TASK DIRECTIONS. Work out how many lines of the listing below hold the word "computer", and give that number only.

= Beginning of Section =

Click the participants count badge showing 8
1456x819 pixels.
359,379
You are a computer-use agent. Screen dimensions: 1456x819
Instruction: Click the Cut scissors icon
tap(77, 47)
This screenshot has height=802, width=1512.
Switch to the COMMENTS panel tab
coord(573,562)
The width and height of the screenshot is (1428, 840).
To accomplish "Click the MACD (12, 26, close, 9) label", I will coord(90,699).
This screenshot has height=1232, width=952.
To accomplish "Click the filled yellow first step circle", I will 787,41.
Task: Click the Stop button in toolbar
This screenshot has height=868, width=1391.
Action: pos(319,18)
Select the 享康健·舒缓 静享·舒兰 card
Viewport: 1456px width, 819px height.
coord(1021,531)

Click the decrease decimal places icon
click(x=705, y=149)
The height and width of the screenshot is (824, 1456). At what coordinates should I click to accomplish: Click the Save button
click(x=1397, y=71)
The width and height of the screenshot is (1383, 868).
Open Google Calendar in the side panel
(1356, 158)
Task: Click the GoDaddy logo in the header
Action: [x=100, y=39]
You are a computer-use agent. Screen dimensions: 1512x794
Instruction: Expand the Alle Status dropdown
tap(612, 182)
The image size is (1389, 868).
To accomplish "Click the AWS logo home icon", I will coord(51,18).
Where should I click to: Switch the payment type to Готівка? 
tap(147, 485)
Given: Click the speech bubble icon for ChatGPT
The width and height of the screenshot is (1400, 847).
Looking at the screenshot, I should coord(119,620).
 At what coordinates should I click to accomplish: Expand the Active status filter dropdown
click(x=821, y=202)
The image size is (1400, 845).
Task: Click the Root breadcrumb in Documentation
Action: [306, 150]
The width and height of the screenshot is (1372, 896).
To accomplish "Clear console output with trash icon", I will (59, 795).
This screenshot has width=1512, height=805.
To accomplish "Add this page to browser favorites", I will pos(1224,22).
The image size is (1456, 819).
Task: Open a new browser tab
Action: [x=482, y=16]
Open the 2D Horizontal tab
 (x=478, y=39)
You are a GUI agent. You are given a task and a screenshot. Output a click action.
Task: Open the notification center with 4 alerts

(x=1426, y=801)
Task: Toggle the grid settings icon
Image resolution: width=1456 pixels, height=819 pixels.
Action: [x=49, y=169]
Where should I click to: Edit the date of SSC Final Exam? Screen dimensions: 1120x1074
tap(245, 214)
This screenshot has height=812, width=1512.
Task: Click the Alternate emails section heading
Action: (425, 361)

= End of Section =

YOUR RESPONSE. 2